ServiceNow est un service Cloud de type PaaS (Platform as a Service) qui permet de créer des applications de gestion d'environnement informatique, de traiter des demandes de support ou toute autre application impliquant des personnes et un workflow associé.
J'ai assisté à l’événement "NowForum", organisé par ServiceNow, mercredi 8 octobre à Paris. Voici quelques-unes de mes réflexions sur le contenu de 3 conférences, plus un petit retour sur l’activité de certaines sociétés présentes en tant que sponsors de cette journée.
la sécurité oui, mais surtout la disponibilité réelle
Comme a pu l'expliquer Dan McGee (Chief Operating Officer), ServiceNow intègre la sécurité sur l'ensemble des quatre grandes phases du cycle de vie de leur service : développement, déploiement, maintien en condition opérationnelle et enfin audits de sécurité. Rien de très nouveau, mais la démarche a du sens, car la sécurité doit être abordée de façon globale et continue.
Une grande partie de la présentation de Dan McGee portait sur la disponibilité réelle du service. La disponibilité de service de ServiceNow atteint 99,995% pour une durée de plages de maintenance programmée de 6h par trimestre. Soit une disponibilité effective de 99,72%. En comparaison, d'autres fournisseurs affichent une disponibilité effective de 99,98% mais prévoient des plages de maintenance programmée de 68h par trimestre (soit une disponibilité effective de 96,866%).
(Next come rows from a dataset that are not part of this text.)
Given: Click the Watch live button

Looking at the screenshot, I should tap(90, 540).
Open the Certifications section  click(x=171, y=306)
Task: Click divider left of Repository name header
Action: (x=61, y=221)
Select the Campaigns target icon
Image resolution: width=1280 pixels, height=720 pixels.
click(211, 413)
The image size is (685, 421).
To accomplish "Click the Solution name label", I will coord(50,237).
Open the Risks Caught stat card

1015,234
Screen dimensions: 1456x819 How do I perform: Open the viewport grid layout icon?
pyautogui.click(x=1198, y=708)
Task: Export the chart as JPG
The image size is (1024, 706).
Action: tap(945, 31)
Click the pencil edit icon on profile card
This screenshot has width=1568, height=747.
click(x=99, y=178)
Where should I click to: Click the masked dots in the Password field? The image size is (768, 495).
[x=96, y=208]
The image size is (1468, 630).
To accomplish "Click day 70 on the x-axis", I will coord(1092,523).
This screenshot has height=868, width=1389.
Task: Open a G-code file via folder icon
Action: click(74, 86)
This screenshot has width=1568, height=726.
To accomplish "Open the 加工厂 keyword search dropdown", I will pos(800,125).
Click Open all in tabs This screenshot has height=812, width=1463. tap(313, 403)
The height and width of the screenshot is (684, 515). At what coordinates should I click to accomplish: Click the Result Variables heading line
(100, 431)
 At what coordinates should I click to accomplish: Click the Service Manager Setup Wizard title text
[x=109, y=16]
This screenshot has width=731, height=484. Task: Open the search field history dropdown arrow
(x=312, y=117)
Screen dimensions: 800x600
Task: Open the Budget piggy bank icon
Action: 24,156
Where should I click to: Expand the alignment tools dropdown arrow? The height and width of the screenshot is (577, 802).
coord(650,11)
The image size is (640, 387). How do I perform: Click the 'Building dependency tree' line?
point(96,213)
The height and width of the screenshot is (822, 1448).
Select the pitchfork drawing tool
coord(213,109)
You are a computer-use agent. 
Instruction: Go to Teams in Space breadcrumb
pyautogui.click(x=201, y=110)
Une entreprise utilisatrice doit donc prendre en compte la disponibilité de façon globale, y compris les plages de maintenance programmée. Savoir lire entre les lignes est donc de bon aloi.
des fonctions de chiffrement des données
Pour les données les plus sensibles, ServiceNow propose en standard des fonctions de chiffrement. Avec cette fonctionnalité, les données ne sont visibles que pour des utilisateurs ayant les droits nécessaires. Cependant, peu de précisions ont été données en séance, puisque la sécurité n’était pas le cœur de leur sujet.
En creusant un peu sur le Wiki de ServiceNow, on découvre qu'il est effectivement possible de chiffrer certains champs via des algorithmes de type AES ou 3DES. C’est un premier niveau de sécurité, mais comme les clefs de chiffrements sont stockées côté serveur (voir la FAQ sur le chiffrement), cela reste assez « basique », mais néanmoins intéressant.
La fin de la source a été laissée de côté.